How to Give the Proper Wedding Toast
My wedding toast went well, however, there are many, MANY times in which it can go south faster than an etiquette class taught by the cast of Jersey Shore. So, in this episode I will give you my top 3 tips on how to pull off the proper wedding toast, as well as what not to do.
Proper Wedding Toast Tip #1: Leave the Skeletons In the Closet
It is beyond rude to use a wedding toast as the time to divulge information about either member of the happy couple that will make their mother sob, “My baby did WHAT!?!” Don’t get me wrong, it’s always funny to tell an embarrassing story that others may not know, but it has to be done with class—which means nothing inappropriately embarrassing. For example, one story I told about my buddy Joe was how he punted a basketball into the stands at a college basketball game after having just missed a free throw worth $10,000. It was hilarious and everyone got a good kick out of it (no pun intended).
What’s inappropriately embarrassing? Well, here’s an example: even if the groom was the biggest stud on campus do NOT use his wedding as the place to tell the guests about how many girls he’s–ahem–“dated.” Even worse would be to end it with, “Am I right ladies? I mean half of the bridal party knows what I’m talking about!”
Let the personal stuff stay between you and your friends. It is highly improper to humiliate the couple–let alone the parents of the bride or groom.
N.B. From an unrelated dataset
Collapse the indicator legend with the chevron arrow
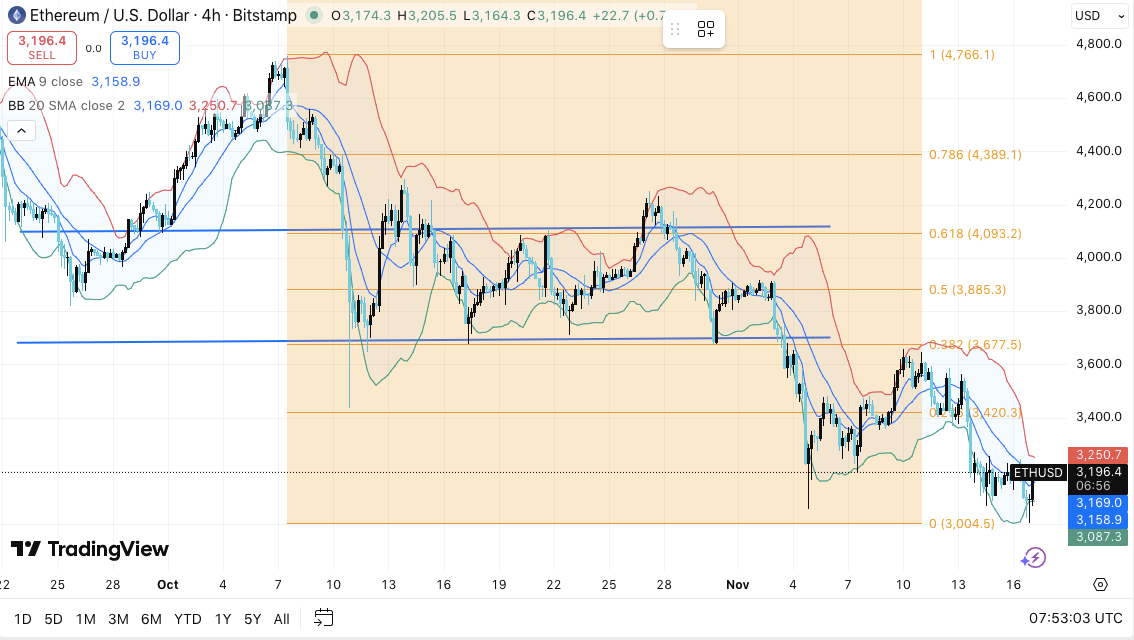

Proper Wedding Toast Tip #2: If You Aren’t Funny, Don’t Try To Be
One big misconception about giving a wedding toast is that you have to be funny. That couldn’t be further from the truth. The proper wedding toast comes in two acceptable forms: the sincere and the humorous. Sometimes it’s good to combine the two, but if you are not so good with one, then by all means don’t use this time as your opportunity to try it out.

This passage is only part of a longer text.